The U.S. Supreme Court's refusal to review the Marshfield (Wis.) Clinic antitrust case last week brings the 2-year-old case almost to an end.
The decision was good news for the 400-physician clinic, which serves central and northern Wisconsin. It leaves intact a decision by the 7th U.S. Circuit Court of Appeals in Chicago that overturned most of a multimillion-dollar jury verdict against the clinic.
Clinic President Richard A. Leer, M.D., called the Supreme Court's refusal to consider the case "an important decision for the future of healthcare. Healthcare providers can continue to develop integrated health delivery systems in rural areas."
But others cautioned that the case does not give a green light for physician networks to behave as they please.
"It envisions a case-by-case approach" to reviewing these networks, said clinic attorney Greg Katsas with Jones, Day, Reavis & Pogue in Washington.

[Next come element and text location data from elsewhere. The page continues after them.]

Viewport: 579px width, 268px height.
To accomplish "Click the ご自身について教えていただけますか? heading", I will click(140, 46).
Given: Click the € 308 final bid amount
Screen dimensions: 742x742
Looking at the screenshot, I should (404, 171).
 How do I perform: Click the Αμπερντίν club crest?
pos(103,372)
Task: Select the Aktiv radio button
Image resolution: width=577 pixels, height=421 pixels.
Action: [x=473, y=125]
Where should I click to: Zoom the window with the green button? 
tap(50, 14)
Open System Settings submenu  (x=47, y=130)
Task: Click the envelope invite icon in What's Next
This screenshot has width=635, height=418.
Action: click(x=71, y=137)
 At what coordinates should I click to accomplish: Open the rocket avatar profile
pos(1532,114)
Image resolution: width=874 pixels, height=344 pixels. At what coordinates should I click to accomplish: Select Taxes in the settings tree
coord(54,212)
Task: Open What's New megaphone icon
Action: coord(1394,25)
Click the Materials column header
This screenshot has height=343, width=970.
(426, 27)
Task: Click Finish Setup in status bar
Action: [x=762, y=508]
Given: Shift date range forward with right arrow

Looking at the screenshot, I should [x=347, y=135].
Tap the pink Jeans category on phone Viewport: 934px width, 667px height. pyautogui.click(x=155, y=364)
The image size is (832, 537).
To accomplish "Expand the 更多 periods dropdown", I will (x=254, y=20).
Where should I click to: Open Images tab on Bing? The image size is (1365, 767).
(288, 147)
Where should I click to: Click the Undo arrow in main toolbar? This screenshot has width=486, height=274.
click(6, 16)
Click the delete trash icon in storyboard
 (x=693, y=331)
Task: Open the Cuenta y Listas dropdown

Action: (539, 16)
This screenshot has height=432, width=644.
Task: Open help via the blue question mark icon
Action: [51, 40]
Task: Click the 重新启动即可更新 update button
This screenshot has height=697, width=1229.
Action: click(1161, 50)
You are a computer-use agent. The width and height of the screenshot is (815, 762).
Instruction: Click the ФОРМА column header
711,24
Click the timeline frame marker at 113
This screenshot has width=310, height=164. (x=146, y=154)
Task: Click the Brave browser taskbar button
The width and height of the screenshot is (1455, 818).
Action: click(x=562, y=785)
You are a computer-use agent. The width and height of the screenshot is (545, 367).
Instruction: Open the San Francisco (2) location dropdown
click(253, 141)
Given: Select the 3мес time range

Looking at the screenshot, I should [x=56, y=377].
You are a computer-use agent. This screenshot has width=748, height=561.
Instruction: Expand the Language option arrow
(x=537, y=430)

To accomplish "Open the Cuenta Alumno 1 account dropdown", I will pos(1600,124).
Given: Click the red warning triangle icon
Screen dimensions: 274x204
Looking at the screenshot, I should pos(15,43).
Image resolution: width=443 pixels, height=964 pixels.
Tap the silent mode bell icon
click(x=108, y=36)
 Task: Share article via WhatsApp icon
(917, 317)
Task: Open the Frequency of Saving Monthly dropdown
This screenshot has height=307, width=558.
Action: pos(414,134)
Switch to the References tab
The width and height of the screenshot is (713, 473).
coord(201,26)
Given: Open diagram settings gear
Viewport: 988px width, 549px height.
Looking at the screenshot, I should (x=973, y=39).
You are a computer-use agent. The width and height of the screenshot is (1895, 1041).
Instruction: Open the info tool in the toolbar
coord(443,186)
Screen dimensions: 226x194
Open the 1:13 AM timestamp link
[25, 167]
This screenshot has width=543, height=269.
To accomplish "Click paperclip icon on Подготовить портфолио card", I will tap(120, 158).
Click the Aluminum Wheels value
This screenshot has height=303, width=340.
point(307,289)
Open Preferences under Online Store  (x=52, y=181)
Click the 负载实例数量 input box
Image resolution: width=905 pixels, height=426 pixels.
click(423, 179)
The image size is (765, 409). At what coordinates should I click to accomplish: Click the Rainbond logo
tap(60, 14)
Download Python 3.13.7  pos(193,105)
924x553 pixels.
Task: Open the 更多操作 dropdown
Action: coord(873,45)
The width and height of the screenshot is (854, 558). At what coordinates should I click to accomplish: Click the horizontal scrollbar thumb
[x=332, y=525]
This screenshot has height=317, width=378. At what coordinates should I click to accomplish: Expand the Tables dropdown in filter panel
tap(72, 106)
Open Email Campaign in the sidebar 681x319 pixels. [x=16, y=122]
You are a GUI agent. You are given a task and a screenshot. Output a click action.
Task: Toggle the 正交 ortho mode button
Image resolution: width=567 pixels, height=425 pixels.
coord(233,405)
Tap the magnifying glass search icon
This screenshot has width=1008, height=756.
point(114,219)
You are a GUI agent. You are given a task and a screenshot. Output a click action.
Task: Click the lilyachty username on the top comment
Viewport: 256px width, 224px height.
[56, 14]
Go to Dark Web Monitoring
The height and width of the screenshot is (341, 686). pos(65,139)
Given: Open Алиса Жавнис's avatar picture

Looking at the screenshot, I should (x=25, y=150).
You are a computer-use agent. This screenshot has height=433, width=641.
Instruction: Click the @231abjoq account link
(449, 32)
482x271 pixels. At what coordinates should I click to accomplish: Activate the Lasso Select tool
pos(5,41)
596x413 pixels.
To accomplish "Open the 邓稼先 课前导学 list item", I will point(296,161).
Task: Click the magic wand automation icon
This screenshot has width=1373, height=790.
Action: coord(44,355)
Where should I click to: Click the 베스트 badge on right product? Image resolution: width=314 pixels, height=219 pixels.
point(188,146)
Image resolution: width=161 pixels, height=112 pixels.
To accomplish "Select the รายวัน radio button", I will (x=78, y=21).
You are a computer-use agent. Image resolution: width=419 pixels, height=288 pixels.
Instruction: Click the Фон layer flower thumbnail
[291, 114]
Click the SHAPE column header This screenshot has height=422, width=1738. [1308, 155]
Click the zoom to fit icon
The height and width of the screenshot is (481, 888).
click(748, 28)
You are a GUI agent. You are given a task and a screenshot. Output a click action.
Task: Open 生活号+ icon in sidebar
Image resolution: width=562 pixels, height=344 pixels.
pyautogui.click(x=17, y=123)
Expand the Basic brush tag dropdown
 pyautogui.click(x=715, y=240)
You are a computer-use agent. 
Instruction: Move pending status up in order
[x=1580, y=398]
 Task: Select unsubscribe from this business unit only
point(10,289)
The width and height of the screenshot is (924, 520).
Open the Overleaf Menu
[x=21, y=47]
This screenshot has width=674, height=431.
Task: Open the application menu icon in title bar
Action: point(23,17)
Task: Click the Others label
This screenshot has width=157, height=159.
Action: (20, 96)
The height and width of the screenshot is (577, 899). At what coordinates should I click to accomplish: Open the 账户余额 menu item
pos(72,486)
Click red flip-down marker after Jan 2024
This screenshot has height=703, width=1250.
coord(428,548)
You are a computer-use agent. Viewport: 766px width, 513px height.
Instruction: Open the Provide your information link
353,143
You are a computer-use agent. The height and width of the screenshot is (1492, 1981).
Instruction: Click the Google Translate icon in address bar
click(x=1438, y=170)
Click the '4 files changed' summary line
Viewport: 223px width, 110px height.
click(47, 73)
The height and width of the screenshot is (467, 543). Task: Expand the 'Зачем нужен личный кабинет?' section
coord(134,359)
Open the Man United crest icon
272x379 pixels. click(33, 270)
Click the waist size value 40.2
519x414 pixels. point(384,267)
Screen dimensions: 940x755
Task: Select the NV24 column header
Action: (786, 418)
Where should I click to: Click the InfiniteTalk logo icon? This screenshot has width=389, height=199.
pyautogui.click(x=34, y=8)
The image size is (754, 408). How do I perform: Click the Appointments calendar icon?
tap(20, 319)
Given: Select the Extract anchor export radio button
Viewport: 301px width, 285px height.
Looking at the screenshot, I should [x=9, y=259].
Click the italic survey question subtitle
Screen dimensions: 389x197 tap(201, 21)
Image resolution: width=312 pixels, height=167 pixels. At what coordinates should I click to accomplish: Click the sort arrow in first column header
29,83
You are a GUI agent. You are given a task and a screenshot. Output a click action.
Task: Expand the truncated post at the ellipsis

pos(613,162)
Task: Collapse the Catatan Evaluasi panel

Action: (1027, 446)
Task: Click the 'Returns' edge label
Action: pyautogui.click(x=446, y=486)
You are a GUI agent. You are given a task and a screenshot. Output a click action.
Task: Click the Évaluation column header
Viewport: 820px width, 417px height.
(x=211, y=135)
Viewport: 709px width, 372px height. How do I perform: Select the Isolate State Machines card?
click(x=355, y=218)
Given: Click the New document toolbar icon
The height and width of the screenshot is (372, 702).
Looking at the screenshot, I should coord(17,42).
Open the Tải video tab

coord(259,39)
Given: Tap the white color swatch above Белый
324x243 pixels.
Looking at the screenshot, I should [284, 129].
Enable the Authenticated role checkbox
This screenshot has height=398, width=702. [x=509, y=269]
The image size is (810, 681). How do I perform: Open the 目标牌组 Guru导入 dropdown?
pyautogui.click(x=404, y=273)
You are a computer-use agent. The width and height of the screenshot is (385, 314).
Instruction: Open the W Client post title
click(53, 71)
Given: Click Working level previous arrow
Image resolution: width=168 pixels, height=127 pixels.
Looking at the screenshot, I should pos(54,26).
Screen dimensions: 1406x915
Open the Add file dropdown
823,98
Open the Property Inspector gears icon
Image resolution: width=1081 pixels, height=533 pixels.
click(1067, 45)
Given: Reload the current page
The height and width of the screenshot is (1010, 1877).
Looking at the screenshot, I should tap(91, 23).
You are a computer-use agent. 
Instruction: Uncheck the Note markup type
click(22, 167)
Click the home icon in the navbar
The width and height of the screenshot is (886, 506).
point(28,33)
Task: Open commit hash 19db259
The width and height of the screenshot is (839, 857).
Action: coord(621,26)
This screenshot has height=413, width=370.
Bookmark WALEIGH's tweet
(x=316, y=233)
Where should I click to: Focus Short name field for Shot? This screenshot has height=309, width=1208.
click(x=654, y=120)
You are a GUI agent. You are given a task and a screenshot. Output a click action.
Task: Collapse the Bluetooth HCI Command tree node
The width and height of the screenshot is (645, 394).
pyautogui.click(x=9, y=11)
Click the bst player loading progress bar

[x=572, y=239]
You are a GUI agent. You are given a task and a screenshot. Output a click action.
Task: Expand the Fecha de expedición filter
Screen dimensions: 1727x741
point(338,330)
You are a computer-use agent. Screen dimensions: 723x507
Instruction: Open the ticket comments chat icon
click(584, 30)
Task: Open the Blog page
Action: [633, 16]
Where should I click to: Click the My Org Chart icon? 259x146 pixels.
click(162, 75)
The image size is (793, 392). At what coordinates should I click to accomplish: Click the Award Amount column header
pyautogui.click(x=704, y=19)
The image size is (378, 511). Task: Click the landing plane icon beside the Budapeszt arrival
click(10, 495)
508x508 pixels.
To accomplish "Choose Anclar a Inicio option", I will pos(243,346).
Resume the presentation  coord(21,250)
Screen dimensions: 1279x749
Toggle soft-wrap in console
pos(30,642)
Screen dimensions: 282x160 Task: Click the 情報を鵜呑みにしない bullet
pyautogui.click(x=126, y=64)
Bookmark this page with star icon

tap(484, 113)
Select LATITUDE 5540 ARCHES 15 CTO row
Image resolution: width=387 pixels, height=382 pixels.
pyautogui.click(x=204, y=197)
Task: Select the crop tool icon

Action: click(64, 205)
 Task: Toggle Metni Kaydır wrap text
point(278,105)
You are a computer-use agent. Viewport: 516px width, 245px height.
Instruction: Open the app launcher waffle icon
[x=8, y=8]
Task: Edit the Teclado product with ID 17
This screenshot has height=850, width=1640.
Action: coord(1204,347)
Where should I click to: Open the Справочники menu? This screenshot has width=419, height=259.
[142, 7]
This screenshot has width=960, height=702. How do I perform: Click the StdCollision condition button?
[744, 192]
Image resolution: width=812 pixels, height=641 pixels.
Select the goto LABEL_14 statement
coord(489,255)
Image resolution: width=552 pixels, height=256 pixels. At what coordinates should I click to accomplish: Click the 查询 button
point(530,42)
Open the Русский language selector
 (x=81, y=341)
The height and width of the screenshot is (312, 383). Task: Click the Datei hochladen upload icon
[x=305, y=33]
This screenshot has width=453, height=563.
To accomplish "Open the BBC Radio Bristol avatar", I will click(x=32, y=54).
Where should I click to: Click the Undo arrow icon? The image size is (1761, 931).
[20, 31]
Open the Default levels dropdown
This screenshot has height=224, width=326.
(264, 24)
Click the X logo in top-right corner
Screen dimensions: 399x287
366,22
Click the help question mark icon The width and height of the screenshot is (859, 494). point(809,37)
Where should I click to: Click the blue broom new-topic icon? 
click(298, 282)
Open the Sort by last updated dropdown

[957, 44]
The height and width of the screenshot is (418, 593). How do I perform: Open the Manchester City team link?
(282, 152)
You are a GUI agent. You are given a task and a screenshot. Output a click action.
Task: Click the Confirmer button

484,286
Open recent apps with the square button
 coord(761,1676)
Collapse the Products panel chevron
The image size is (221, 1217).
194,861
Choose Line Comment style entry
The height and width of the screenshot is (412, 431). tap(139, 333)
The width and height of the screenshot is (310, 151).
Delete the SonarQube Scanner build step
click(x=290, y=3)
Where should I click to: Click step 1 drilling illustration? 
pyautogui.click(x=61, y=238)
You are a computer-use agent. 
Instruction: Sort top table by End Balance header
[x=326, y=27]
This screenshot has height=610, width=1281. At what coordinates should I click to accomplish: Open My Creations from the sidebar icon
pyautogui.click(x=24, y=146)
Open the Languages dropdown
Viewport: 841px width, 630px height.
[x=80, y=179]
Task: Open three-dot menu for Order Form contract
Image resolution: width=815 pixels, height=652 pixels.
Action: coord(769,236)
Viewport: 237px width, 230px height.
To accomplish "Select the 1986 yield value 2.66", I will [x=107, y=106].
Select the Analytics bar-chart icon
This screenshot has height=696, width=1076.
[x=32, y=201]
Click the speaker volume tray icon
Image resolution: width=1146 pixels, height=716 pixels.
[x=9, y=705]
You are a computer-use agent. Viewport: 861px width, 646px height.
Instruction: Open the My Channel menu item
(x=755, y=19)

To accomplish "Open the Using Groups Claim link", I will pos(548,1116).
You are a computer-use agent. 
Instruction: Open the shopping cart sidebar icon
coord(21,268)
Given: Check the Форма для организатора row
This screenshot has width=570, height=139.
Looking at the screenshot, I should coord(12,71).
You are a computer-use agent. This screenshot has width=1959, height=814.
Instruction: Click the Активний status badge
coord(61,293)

Few if any other cases of an alleged physician monopoly have been litigated rather than settled privately or with a business review letter from the Federal Trade Commission or Justice Department, said Mark Horoschak, former head of the FTC's healthcare division.
He said the case offers a good analysis of market definition for large medical groups but doesn't identify specific activities that might pose legal problems for groups with monopoly power.
Horoschak, now with the Charlotte, N.C., law firm Womble, Carlyle, Sandridge & Rice, wouldn't advise medical groups to deny cross-coverage to smaller competitors or bar competitors from hospital staff privileges-even though the 7th Circuit expressed doubt that those activities would be illegal.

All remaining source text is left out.